O erro a respeito da competência, no entanto, empalidece diante da aberração jurídica que é a acusação de calúnia neste caso. Afinal, tanto a doutrina quanto a jurisprudência afirmam, sem a menor sombra de dúvida, que para haver calúnia é preciso que a imputação falsa de crime seja detalhada e se refira a um acontecimento específico. Não basta, assim, dizer que “Gilmar Mendes vende sentenças”, mas é necessário afirmar quando e em que circunstâncias um habeas corpus concreto foi negociado com o ministro. A afirmação genérica, na mais severa das interpretações, poderia constituir injúria, mas aqui é preciso invocar o único contexto identificável no curtíssimo vídeo: trata-se de uma afirmação feita em tom de brincadeira, ou seja, inexiste aqui o animus caluniandi ou o animus injuriandi, sendo mais adequado falar em animus jocandi, e neste caso também a doutrina e a jurisprudência (inclusive em tribunais superiores) são unânimes e extensas no sentido de afastar a existência de crime. Afinal, mesmo que se considere a brincadeira de Moro insensata, insensatez não é crime e, se os critérios de Lindôra Araújo fossem aplicados indistintamente, estaria decretado o fim do humor político no país.

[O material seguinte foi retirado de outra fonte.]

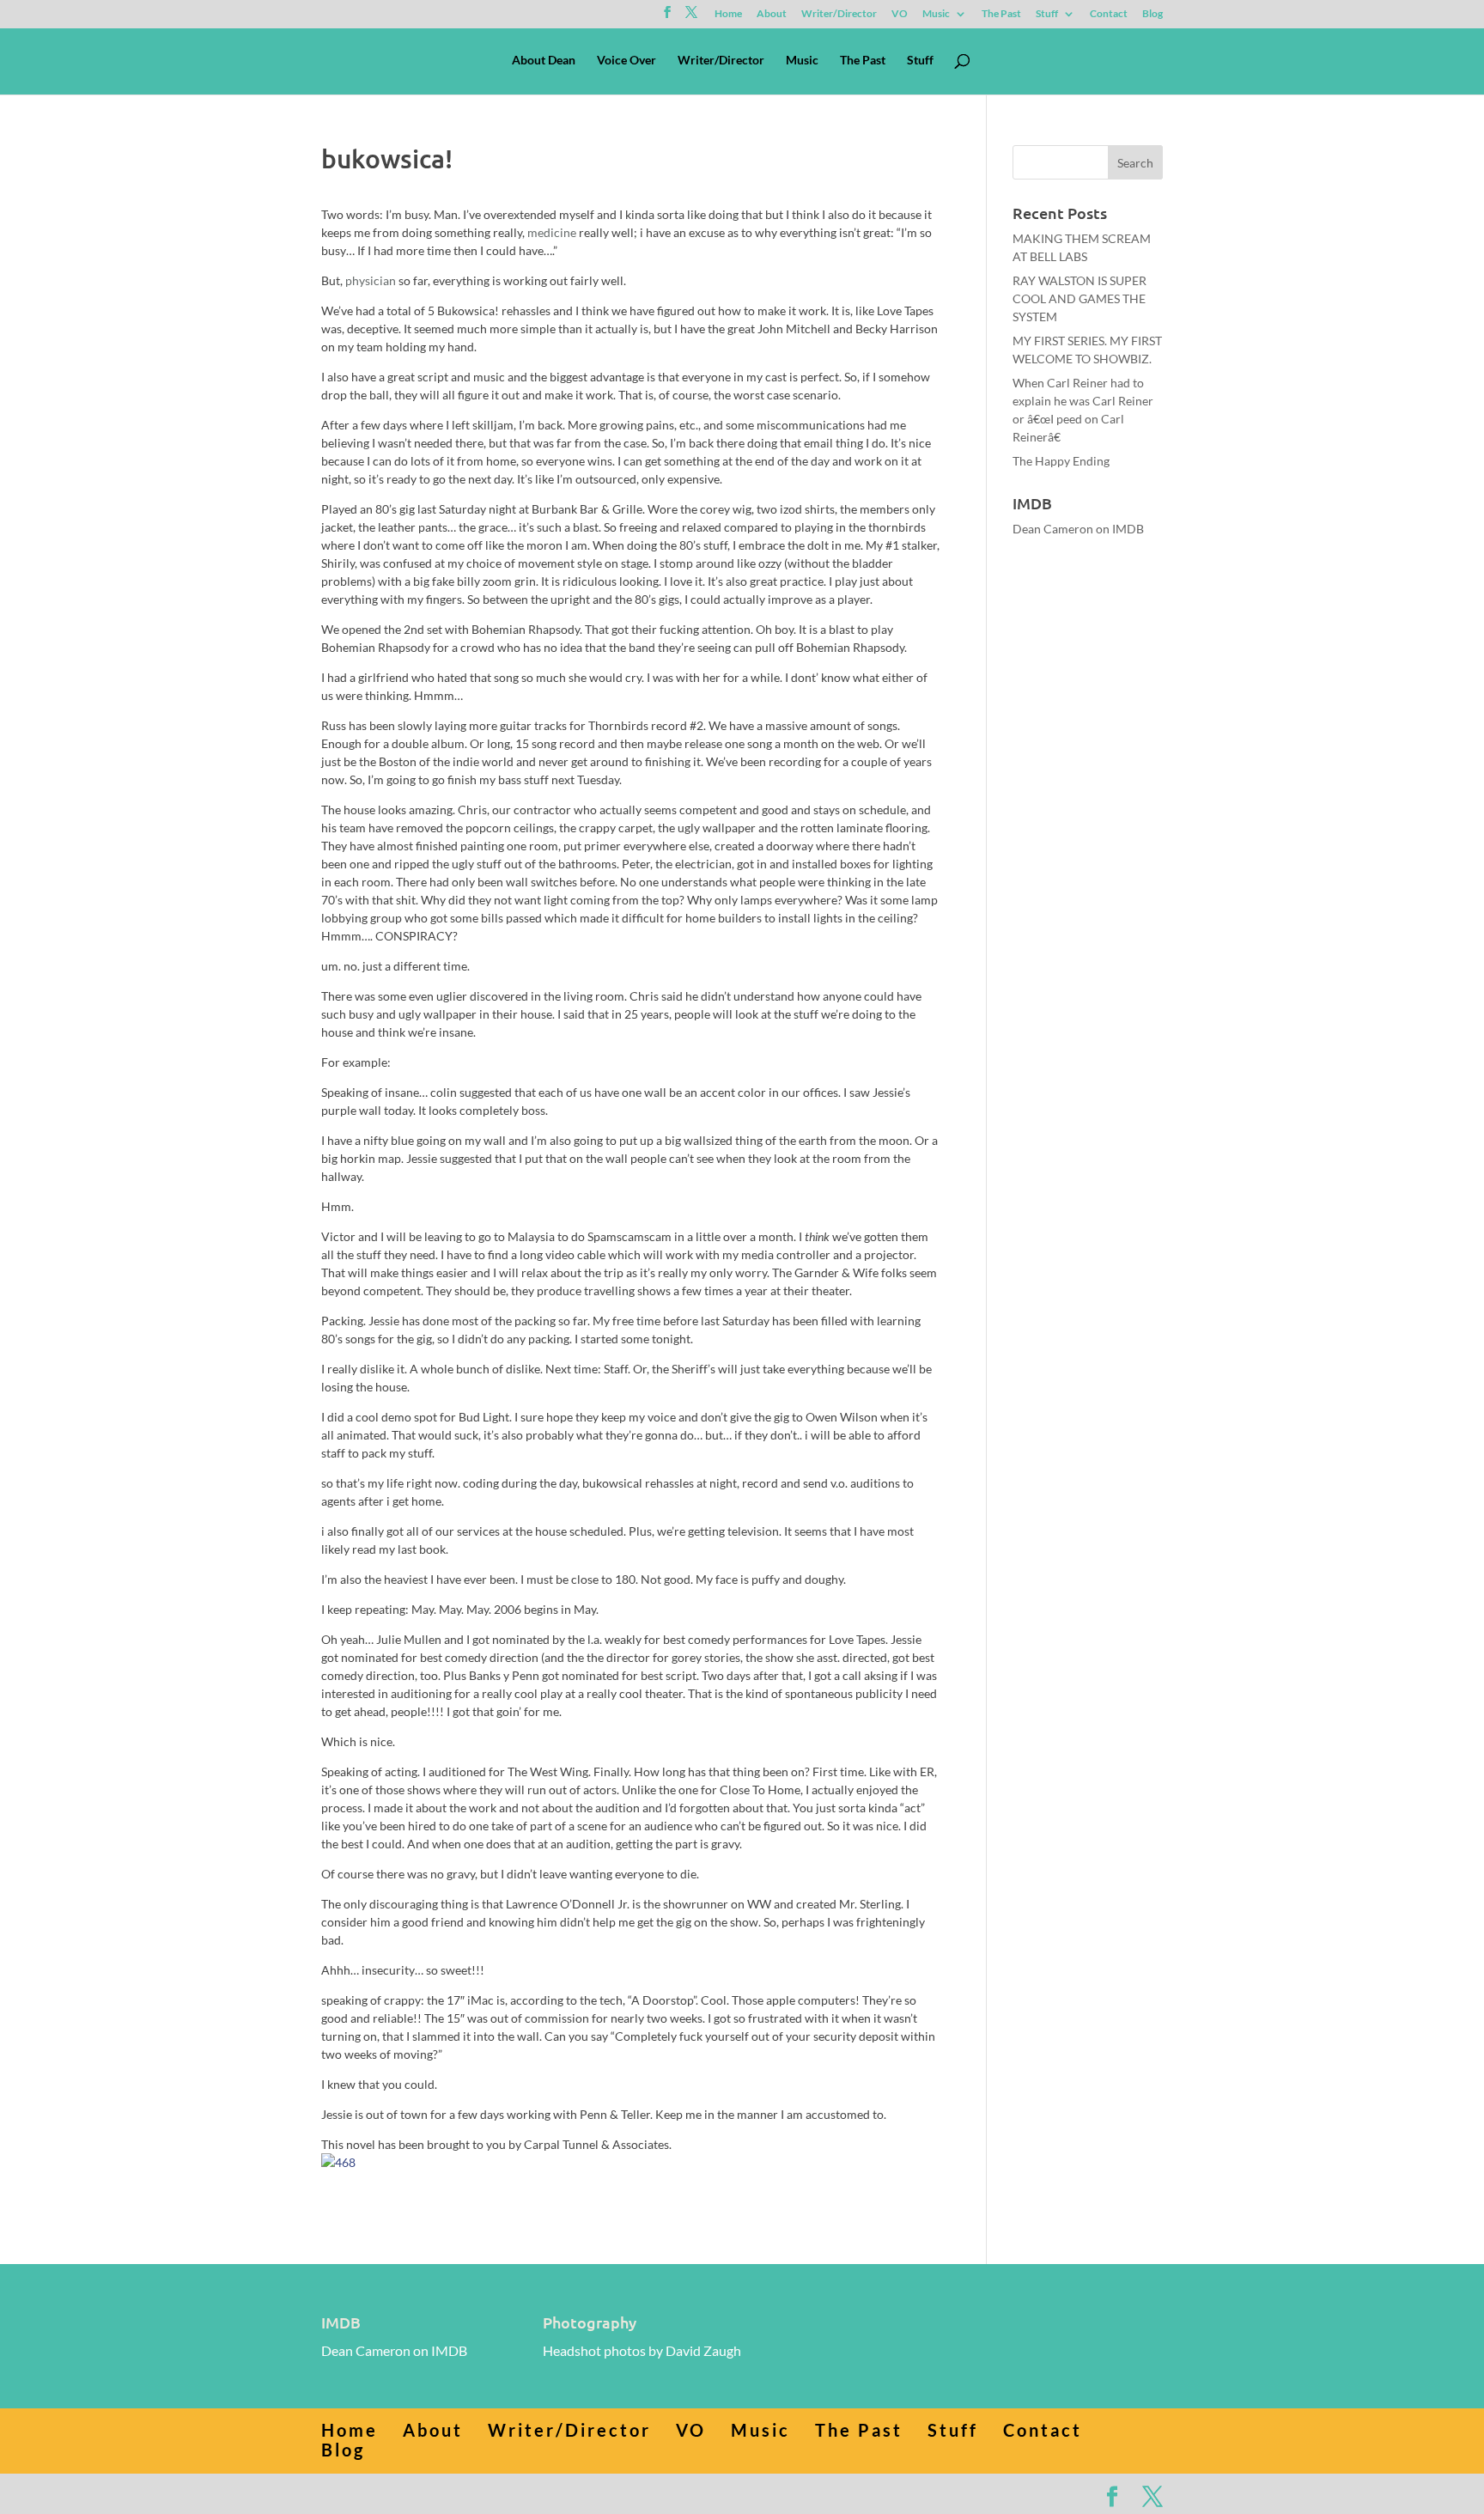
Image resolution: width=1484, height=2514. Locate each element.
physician (370, 280)
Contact (1109, 14)
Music (936, 14)
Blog (1152, 14)
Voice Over (626, 60)
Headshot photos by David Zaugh (642, 2350)
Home (728, 14)
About (772, 14)
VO (899, 14)
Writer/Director (839, 14)
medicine (551, 232)
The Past (1001, 14)
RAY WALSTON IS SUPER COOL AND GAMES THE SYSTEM (1079, 298)
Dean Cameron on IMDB (1078, 528)
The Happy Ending (1061, 460)
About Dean (543, 60)
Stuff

O próprio Moro, em nota, afirmou ter “divergências sérias” com Gilmar Mendes, embora seja bem mais apropriado afirmar que a animosidade é muito maior na direção oposta: o ministro não perde uma chance de atacar o ex-juiz e os ex-membros da força-tarefa, e ofensas pesadas de Mendes a Dallagnol já renderam até uma indenização, custeada pela União. Independentemente de Mendes ter ou não a intenção de usar a brincadeira de Moro para resolver essas “divergências”, o que é realmente inaceitável é que a PGR se preste ao papel de perseguidora por meio de uma denúncia completamente inepta, que erra na forma, erra no conteúdo e erra ao pleitear até mesmo uma perda de mandato, de forma completamente desproporcional ao delito supostamente cometido. O órgão se junta, assim, ao vale-tudo em que princípios jurídicos e até garantias constitucionais são atropelados quando se trata de apagar os resultados da Lava Jato e prejudicar os que a conduziram, fazendo deles exemplos do que acontece a quem tenta combater a corrupção no Brasil.